PROVIDED RECORDS

====

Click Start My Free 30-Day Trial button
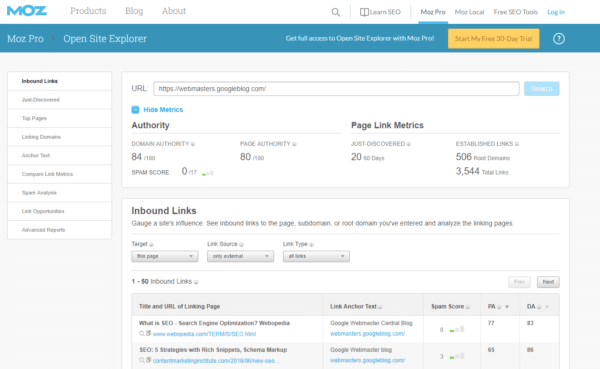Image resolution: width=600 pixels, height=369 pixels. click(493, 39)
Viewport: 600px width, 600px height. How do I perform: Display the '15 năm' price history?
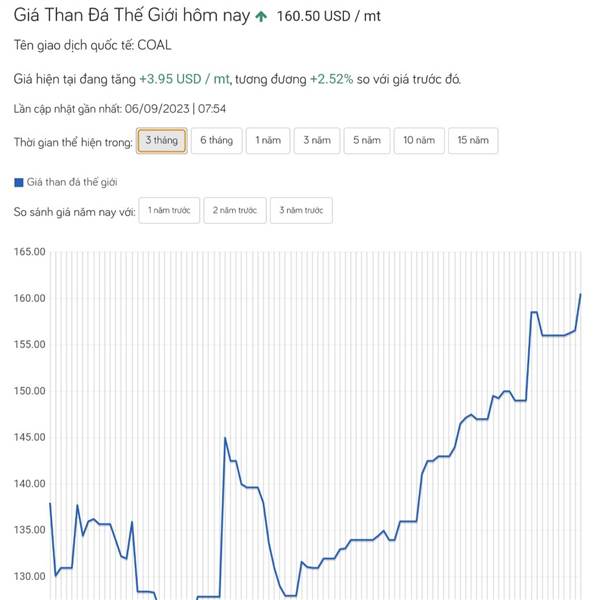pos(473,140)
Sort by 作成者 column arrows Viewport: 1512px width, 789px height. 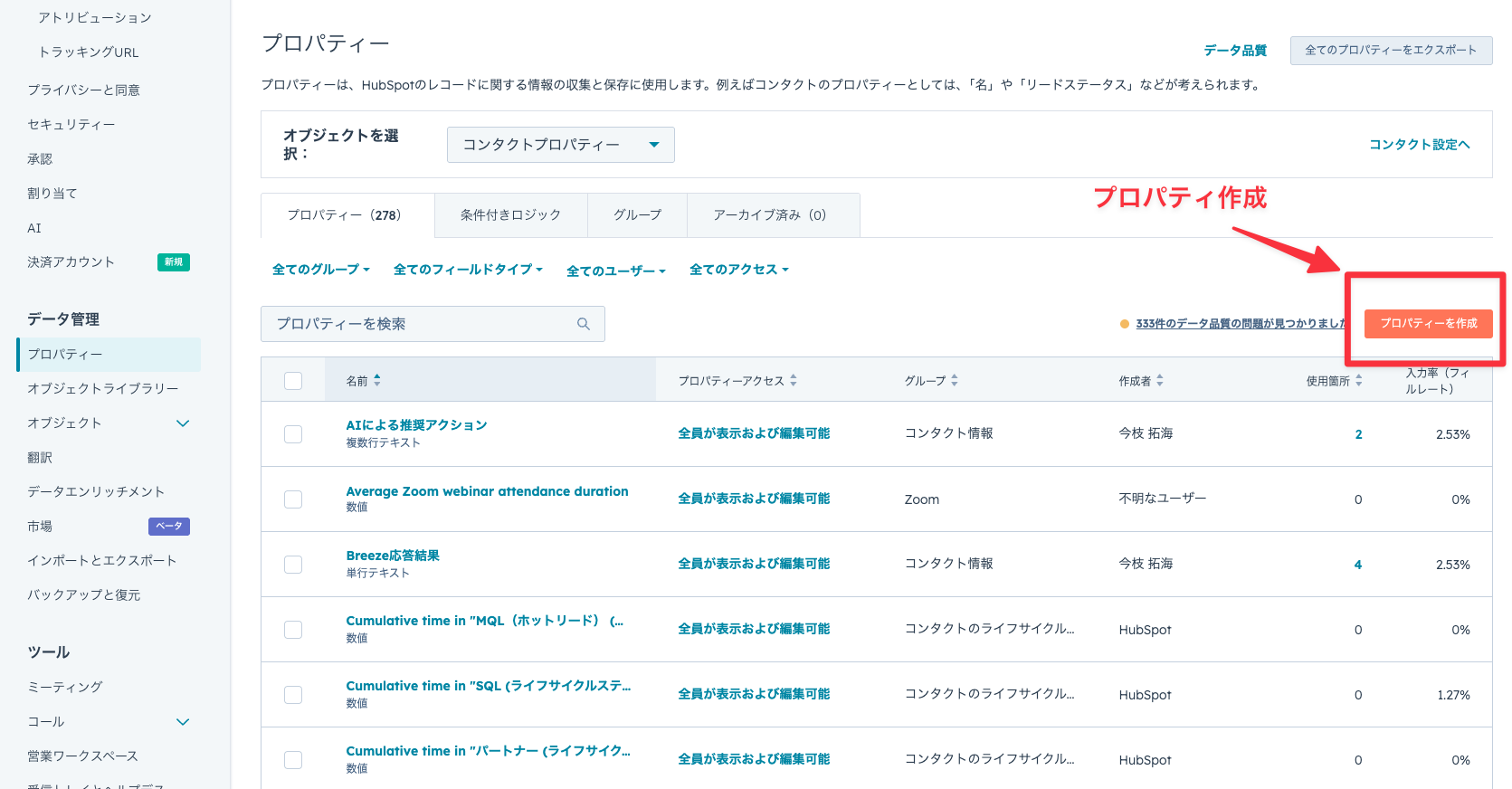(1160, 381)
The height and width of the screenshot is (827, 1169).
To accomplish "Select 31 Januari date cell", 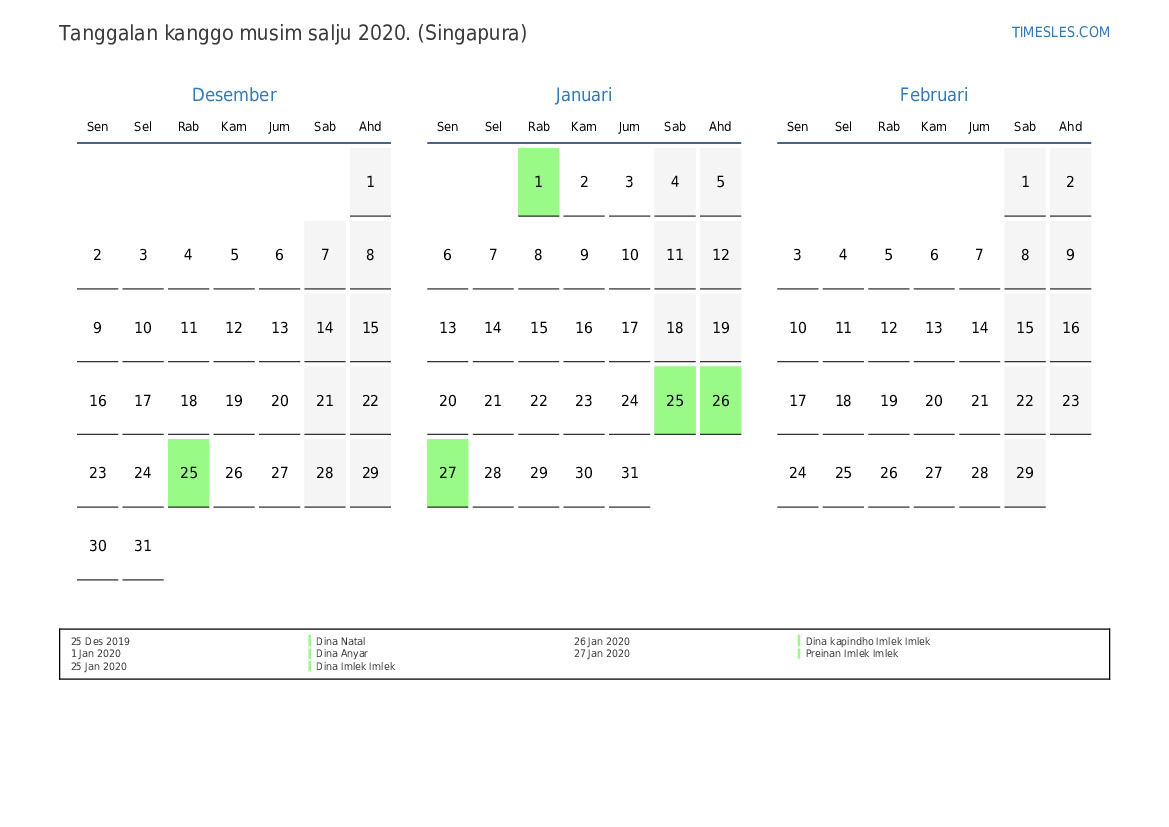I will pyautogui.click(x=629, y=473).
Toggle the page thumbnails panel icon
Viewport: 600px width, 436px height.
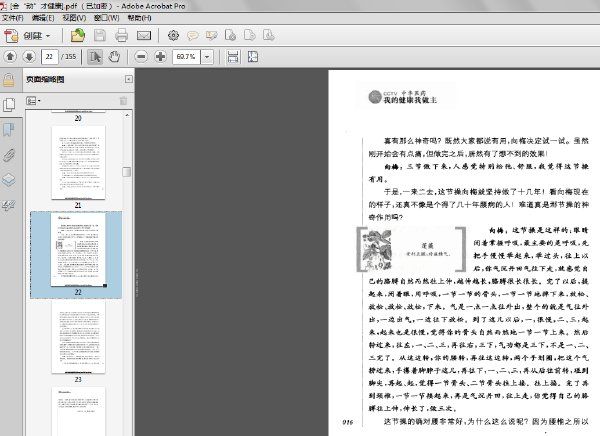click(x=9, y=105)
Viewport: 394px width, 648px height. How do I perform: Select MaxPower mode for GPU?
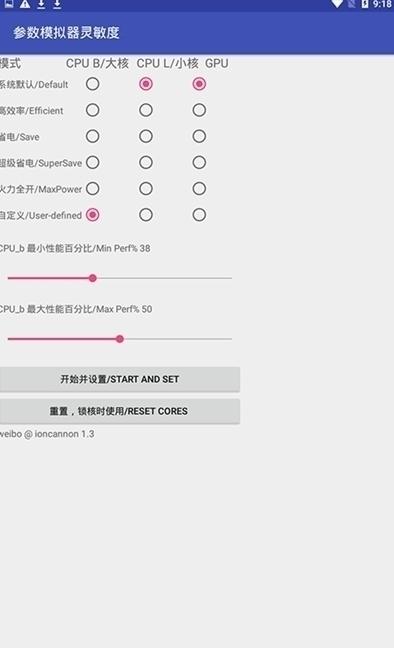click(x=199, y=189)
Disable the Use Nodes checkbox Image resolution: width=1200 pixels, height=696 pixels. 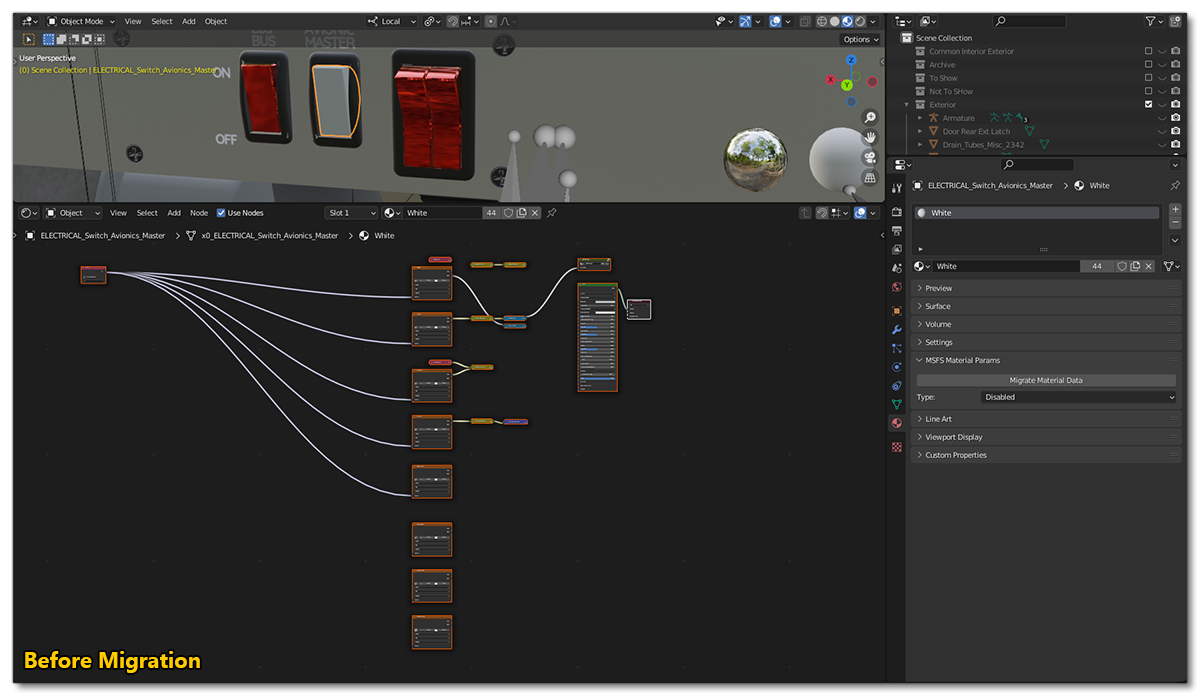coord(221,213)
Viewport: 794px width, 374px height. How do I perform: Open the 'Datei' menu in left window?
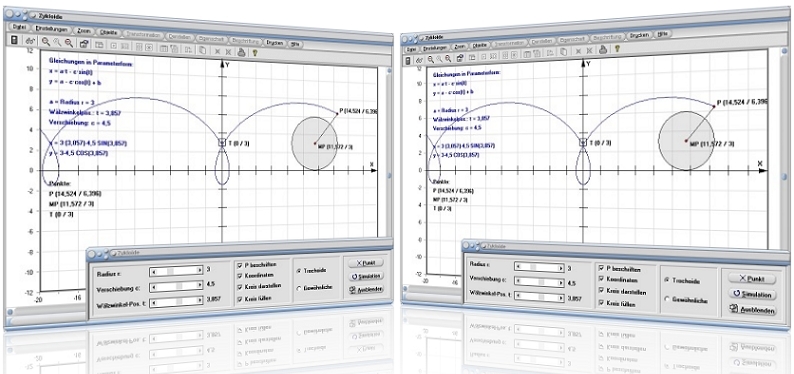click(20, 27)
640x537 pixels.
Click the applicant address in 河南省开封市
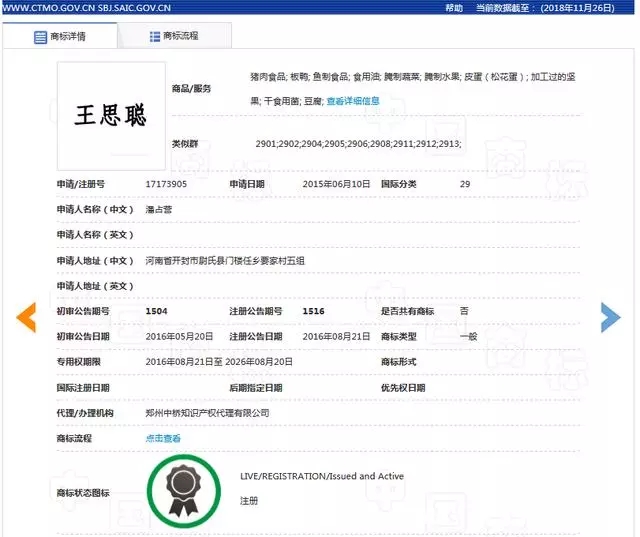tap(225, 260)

====

Your answer must be the lines from the one containing "640x537 pixels." through the last line of the listing above, restated word for word, with no pictures.

640x537 pixels.
Click the applicant address in 河南省开封市
tap(225, 260)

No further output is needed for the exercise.